Pre-matched data with auxiliary data

import modelskill as ms
import numpy as np
import pandas as pd
import mikeio

fn = "../data/SW/eur_matched.dfs0"
mikeio.read(fn)

<mikeio.Dataset>
dims: (time:67)
time: 2017-10-27 00:00:00 - 2017-10-29 18:00:00 (67 records)
geometry: GeometryUndefined()
items:
  0:  Hm0, model <Significant wave height> (meter)
  1:  Hm0, obs <Significant wave height> (meter)
  2:  Wind speed <Wind speed> (meter per sec)
  3:  Wind Direction <Wind Direction> (degree)

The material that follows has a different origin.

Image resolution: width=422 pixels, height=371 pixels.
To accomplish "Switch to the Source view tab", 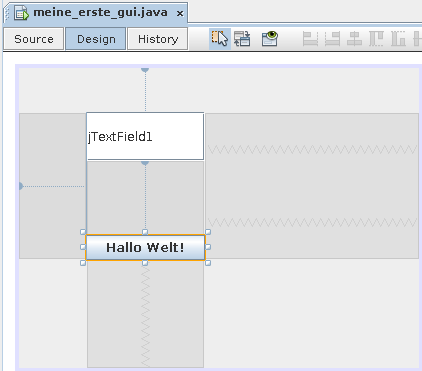I will 34,39.
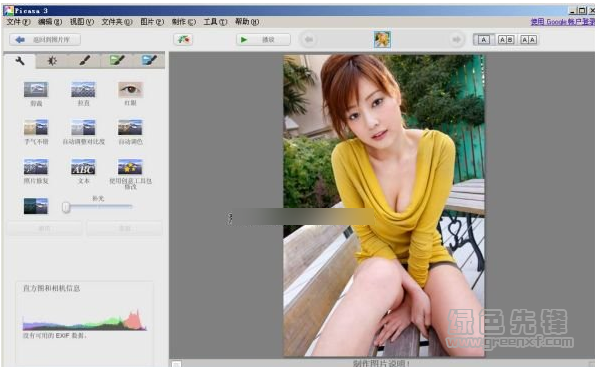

The function from_matched() takes a dataframe, a dfs0 or a mikeio.Dataset of already matched data and returns a Comparer object.

cmp = ms.from_matched(fn, obs_item=1, mod_items=0, aux_items=[2,3])
cmp.aux_names

['Wind speed', 'Wind Direction']

# NOTE: we rename data_vars to avoid spaces in names
cmp = cmp.rename({"Wind speed": "wind_speed", "Wind Direction": "wind_dir"})

cmp.aux_names

['wind_speed', 'wind_dir']

cmp

<Comparer>
Quantity: Significant wave height [m]
Observation: Hm0, obs, n_points=67
Model(s):
0: Hm0, model
 Auxiliary: wind_speed
 Auxiliary: wind_dir

cmp.skill()

	n	bias	rmse	urmse	mae	cc	si	r2
observation
Hm0, obs	67	0.052239	0.22824	0.222181	0.174851	0.968321	0.085898	0.929767

cmp.plot.scatter(quantiles=0, figsize=(6,6));
cmp.plot.timeseries();

Filter

Filter on auxiliary data using query() or where(). Below, we consider only wave data when the wind speed is above 15 m/s.

cmp.query("wind_speed > 15.0")

<Comparer>
Quantity: Significant wave height [m]
Observation: Hm0, obs, n_points=19
Model(s):
0: Hm0, model
 Auxiliary: wind_speed
 Auxiliary: wind_dir

cmp2 = cmp.where(cmp.data.wind_speed>15.0)
cmp2

<Comparer>
Quantity: Significant wave height [m]
Observation: Hm0, obs, n_points=19
Model(s):
0: Hm0, model
 Auxiliary: wind_speed
 Auxiliary: wind_dir

# notice that the model data is kept, but the observations are filtered
cmp2.plot.timeseries();

More auxiliary data can be added, e.g. as derived data from the original data.

cmp.data["residual"] = cmp.data["Hm0, model"] - cmp.data["Observation"]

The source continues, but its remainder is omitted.